O tema, na música instrumental, ou a “head”, no jazz, é a melodia per se. É o elemento de reconhecimento para o ouvinte, o que atribui unidade. Tradicionalmente o tema serve de base para improvisos subsequentes, e é a ele que se retorna após os solos improvisados, como um prólogo antes da conclusão da peça. É interessante observar que essa ideia de retorno subjacente ao personagem do tema sugere uma compreensão cíclica, que “amarra” e conduz os acontecimentos sonoros durante a execução da música. O tema funciona também como uma referência, pois o instrumentista pode segui-lo [ou deixar-se guiar por ele] durante a elaboração de seu improviso.

O caráter de um tema no contexto do jazz e da música improvisada confere a univocidade do discurso em meio à multiplicidade de intérpretes quando da execução deste. O tema é, portanto, um elemento determinante do caráter da música a ser executada, sendo ele o responsável pelo seu engendramento discursivo. Como já se disse, é ele que confere unidade à composição, dando-lhe um norte que deve ser seguido na improvisação.

O retorno ao tema, assim como as referências e citações a ele durante a improvisação, permitem ativar no ouvinte afetos da memória musical. Articular a memória musical do ouvinte possibilita criar pontos de identificação sonoros e ampliar sensivelmente a interação e apreciação da peça. 

Para o ouvido a repetição é uma forma da acumulação, por isso se torna um elemento-chave na própria música. A música move-se no tempo – ainda que para frente –, no entanto, paralelo e simultaneamente a essa progressão, o ouvido lembra-se do que já percebeu e, por meio disso, volta ao passado ou pode até ser consciente dele e do presente ao mesmo tempo. Não se pode ter uma memória do som na primeira nota, mas já na segunda nos tornamos conscientes de sua relação com a primeira, pois o ouvido se lembra dela.

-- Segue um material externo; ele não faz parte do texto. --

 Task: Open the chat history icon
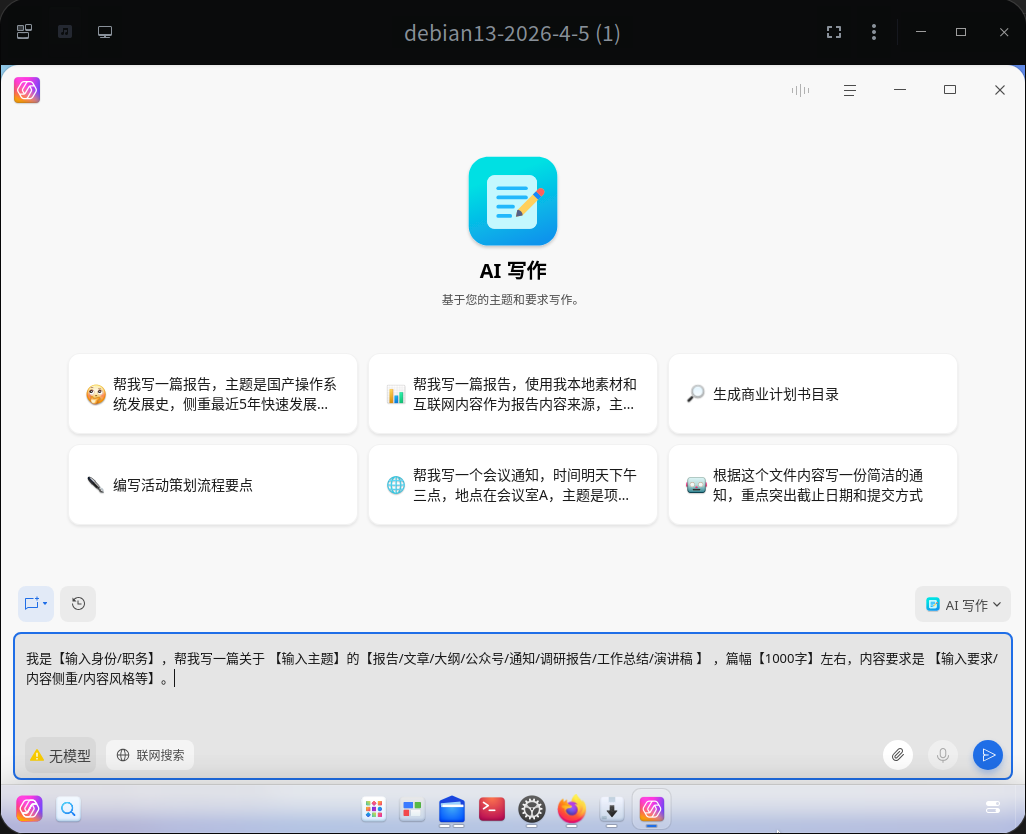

Convém ressaltar que nem sempre as improvisações irão necessariamente citar ou referendar o caráter do tema. Serão produto de uma opção consciente que pode ser de confluência ou antagonismo, mas que sempre terá alguma relação com o tema. Essa escolha espontânea, baseada na intuição e aliada à experiência e vivência musical do instrumentista, é uma das bases conceituais que permeia o universo da música improvisada.